(UPDATE: I just want to note that the the talking heads on the left as well as the right are trying to minimize the amount of racism being tossed out there; as if it's only a handful of people doing this. James Carville was on CNN just this AM trying to downplay the bigotry. I think not. Take a look at my long list -- a sampling -- of what has transpired not just in the South but all over the country. It's not just teabaggers, it's DC insiders and pols spewing racist garbage on the air as fact. )

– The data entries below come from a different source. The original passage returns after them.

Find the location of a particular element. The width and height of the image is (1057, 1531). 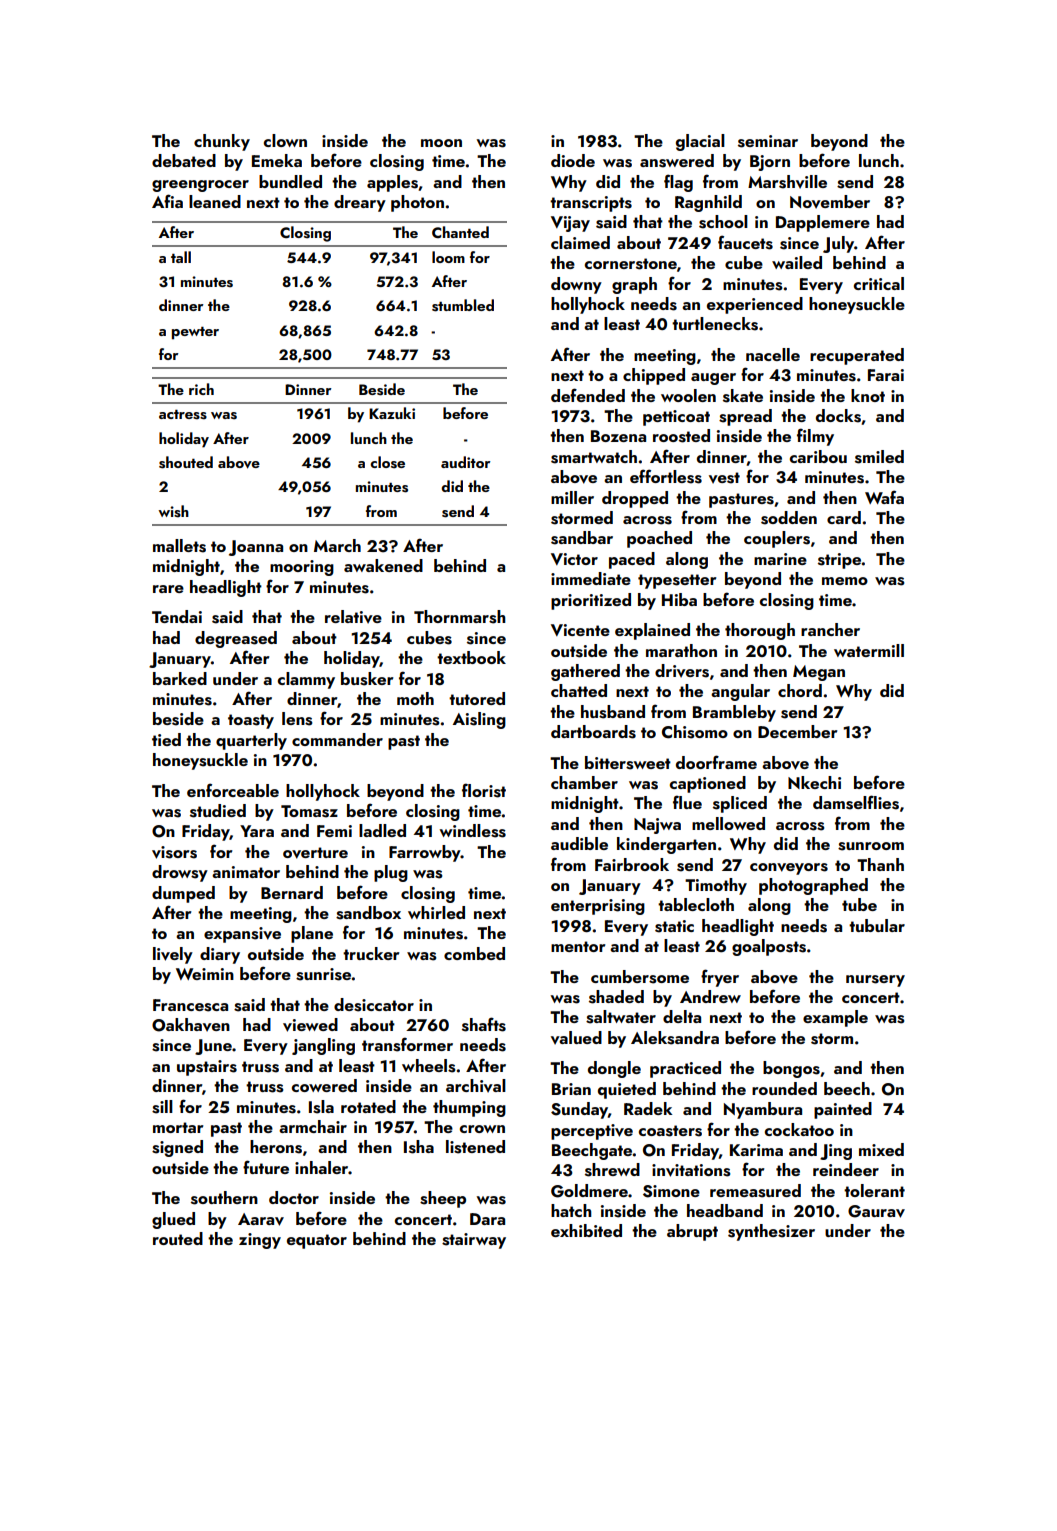

jangling is located at coordinates (323, 1046).
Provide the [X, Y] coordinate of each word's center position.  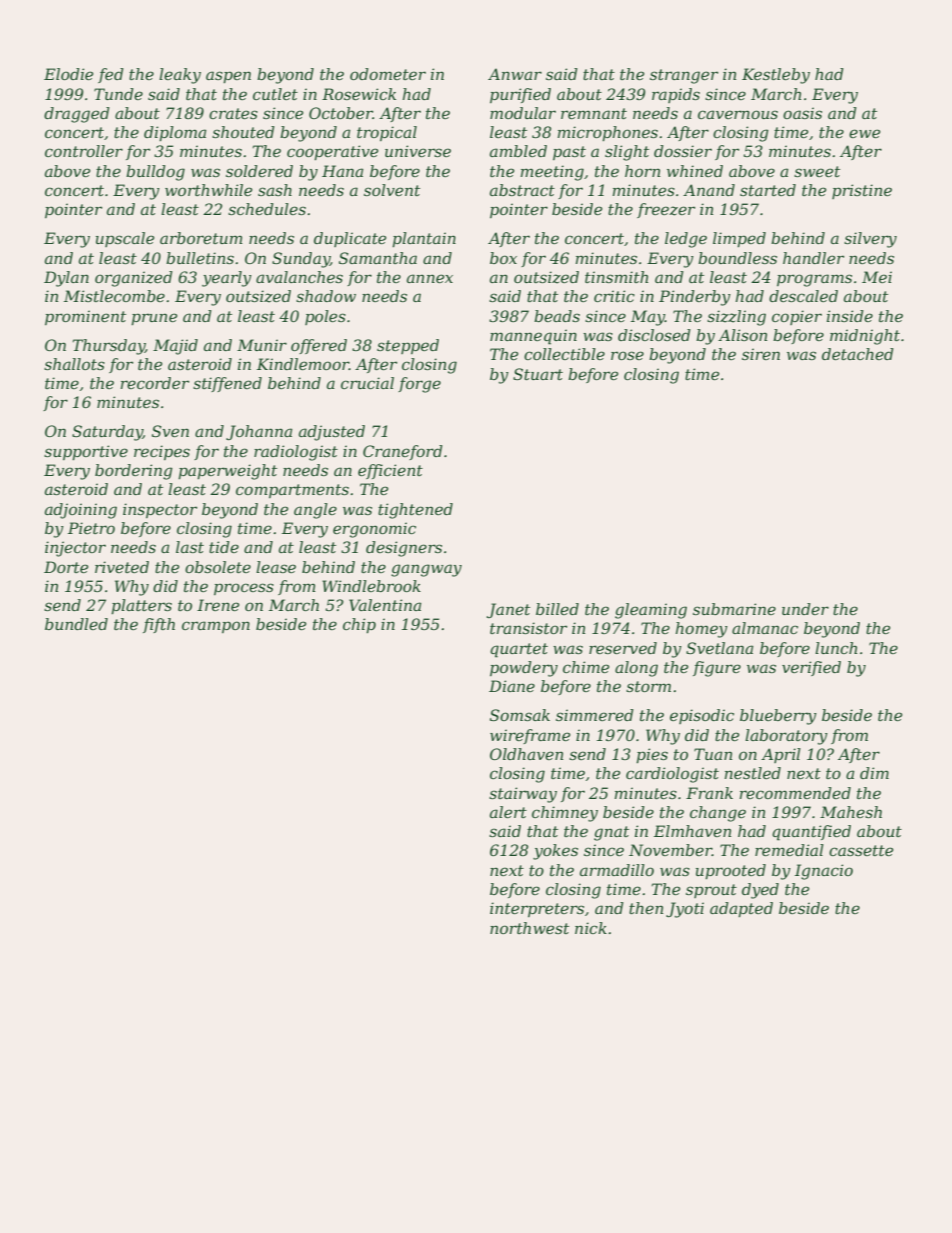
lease [276, 567]
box [503, 258]
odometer [388, 74]
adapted [741, 909]
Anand [709, 190]
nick [591, 928]
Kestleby [776, 76]
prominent [85, 317]
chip [359, 625]
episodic [702, 716]
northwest [529, 928]
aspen [228, 77]
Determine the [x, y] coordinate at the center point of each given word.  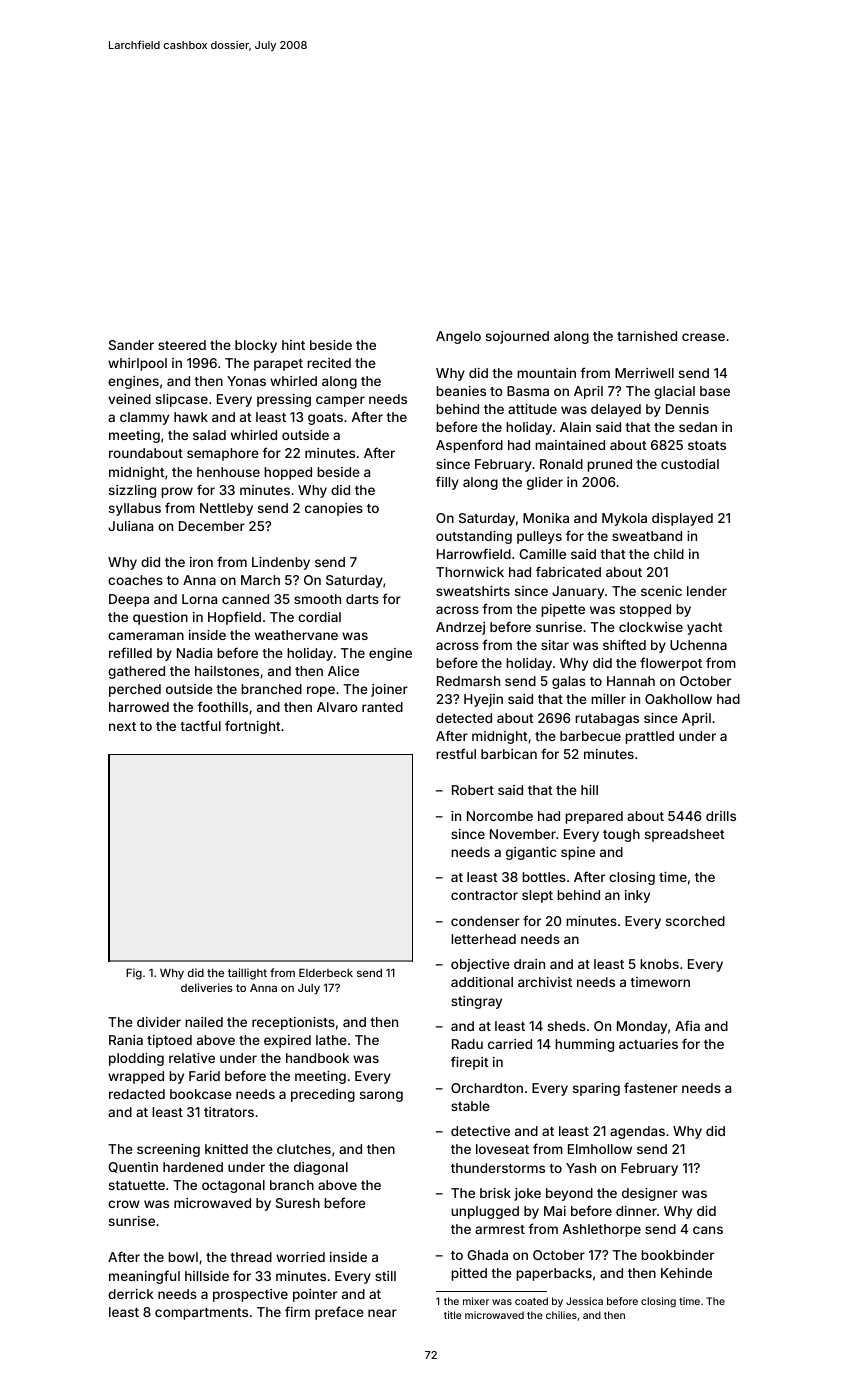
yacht [704, 628]
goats [325, 419]
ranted [382, 707]
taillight [247, 974]
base [715, 391]
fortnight [252, 727]
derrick [131, 1294]
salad [209, 435]
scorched [695, 921]
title [453, 1315]
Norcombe [500, 816]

Carter's observations may seem obvious to many of us here at Pandagon. We've seen this racist, code-laden garbage surface during the 2008 campaign only to revive with a bigoted bang right after the inauguration. But it's significant that the former President, a man of the South (as is Joe "You Lie!" Wilson) during a time when there was enormous social race-based upheaval calls it out so bluntly. He knows most of this crap is simply dancing around calling the current President of the United States a n*gger -- and you know Wilson knows it too.

Honestly, I'm surprised these fringe birthers, teabaggers and junior-league Klan member wannabes haven't thrown down that card yet. It's on the tips of their forked tongues. (Huff Post):

"I think it's based on racism. There is an inherent feeling among many in this country that an African-American should not be president."

The Georgia Democrat said the outburst was a part of a disturbing trend directed at the president that has included demonstrators equating Obama to Nazi leaders.

"Those kind of things are not just casual outcomes of a sincere debate on whether we should have a national program on health care," he said. "It's deeper than that."

More of what Pres. Carter said, via the WaPo:
"I think an overwhelming portion of the intensely demonstrated animosity toward President Barack Obama is based on the fact that he is a black man, that he's African American," Carter told NBC in an interview. "I live in the South, and I've seen the South come a long way, and I've seen the rest of the country that shared the South's attitude toward minority groups at that time, particularly African Americans"

Continued Carter: "And that racism inclination still exists... It's an abominable circumstance, and it grieves me and concerns me very deeply."